Page extract:
_ _ _ _ _ _ _

Wednesday, July 20, 2011

Names of God

One of the things I like about reading in Genesis is how often God reveals Himself with a different name. In ancient cultures, and maybe some still today, names were important because they spoke to the character of the person.

In Genesis 1:1 the name is God. By Genesis 2:4 He is LORD God. The Hebrew for LORD is the proper name, or the unspeakable name, that we translate Yahweh or Jehovah. Then in Genesis 14:18, Melchizedek is identified as  "priest of God Most High." A little further along in the story, Hagar says, "You are a God who sees me" (Genesis 16:13) when she was in the desert running away from Sarai and God came to speak to her. The well at that place was named "the well of the Living One who sees me."

When God talks to Abram to give him the covenant of circumcision, God says, "I am God Almighty." (Genesis 17:1) After Isaac is born and Abraham makes a treaty with Abimelech, we are told Abraham "called there on the name of the LORD, the Everlasting God." (Genesis 21:33)

_ _ _ _ _ _ _

Dataset entries:
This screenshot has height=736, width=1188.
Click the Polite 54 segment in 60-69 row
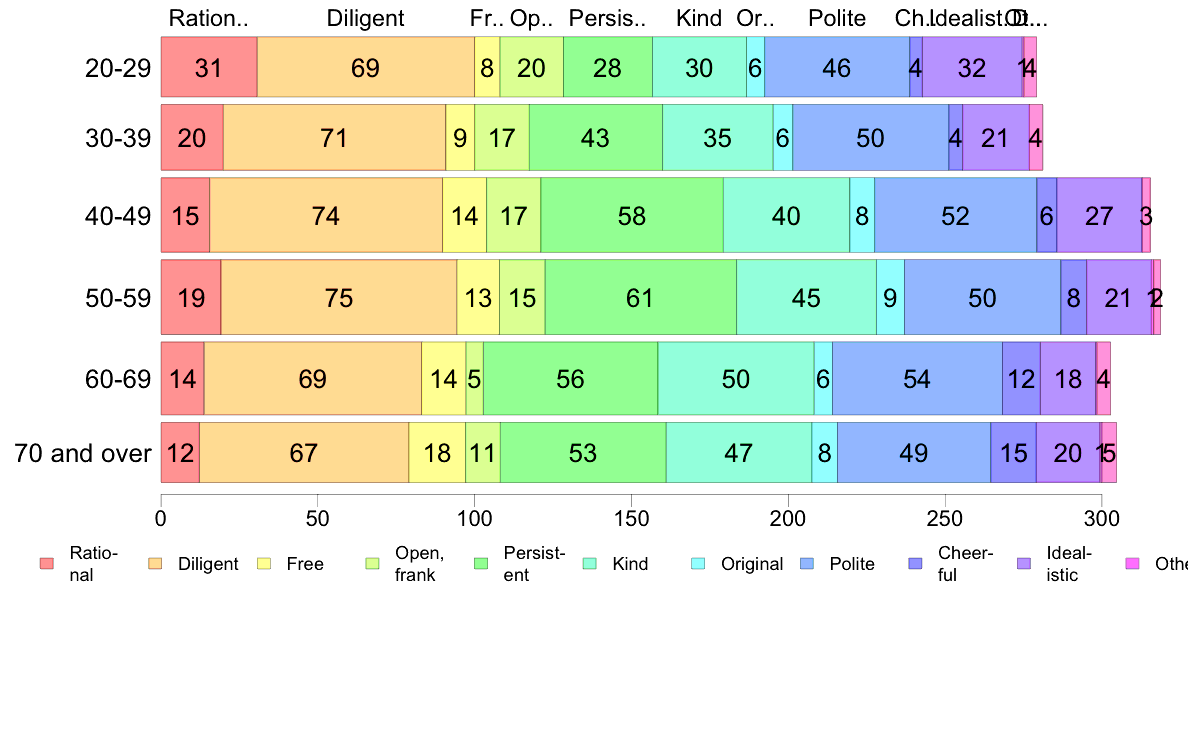point(918,378)
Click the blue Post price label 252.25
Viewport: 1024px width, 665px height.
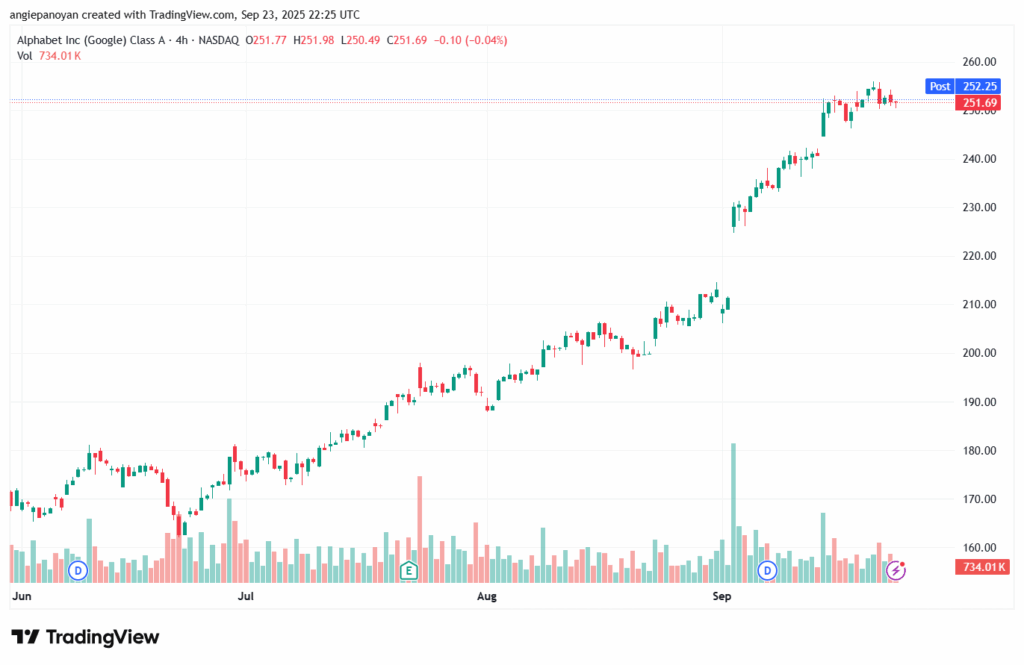click(x=958, y=86)
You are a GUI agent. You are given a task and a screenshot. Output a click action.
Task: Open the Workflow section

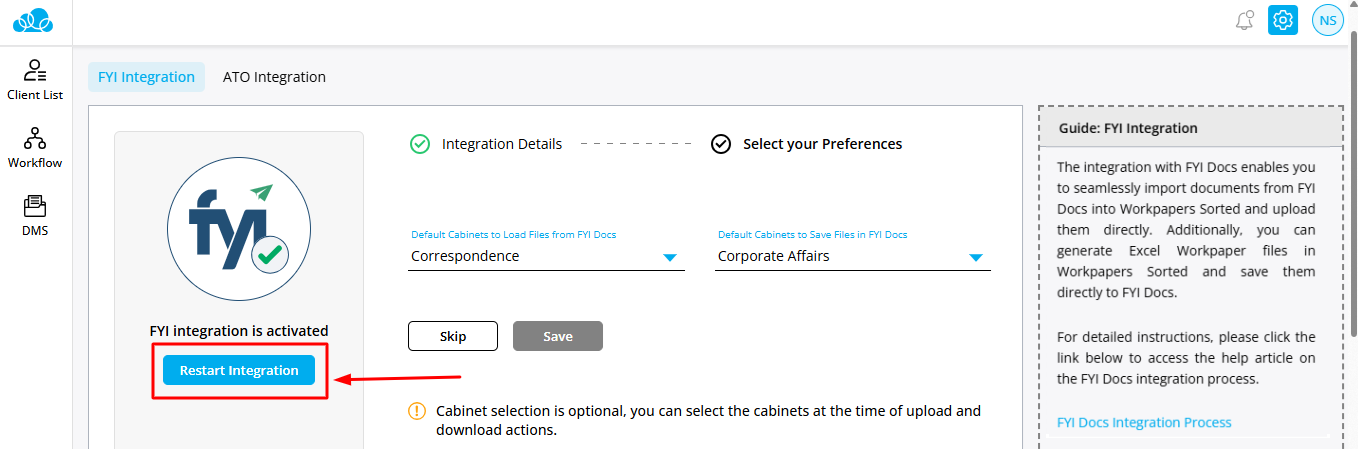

_ _ _ _ _ _ _

What you will do:
a - In the blog post on names of God, what was the well at the place where God spoke to Hagar named?
b - Write a continuation of the blog post on names of God, starting after its final sentence.

Response list:
a - It was named "the well of the Living One who sees me."

b -
These are the obvious names of God - but 6 of them over the course of time. As God reveals Himself to us we also have many names for Him but we usually think of them as actions, not names. Faithful, true, merciful, gracious, provider, healer, comforter and more. God is all that He is. He can not be anything else. So to know Him as Faithful is to recognize Him by that name. To acknowledge Him as Healer takes us to a deeper understanding of the healing only He can bring to us.

There are times when I wish we had more descriptive words in our language to speak to who God is so that we could better distinguish between the Living One and all the other gods of the world.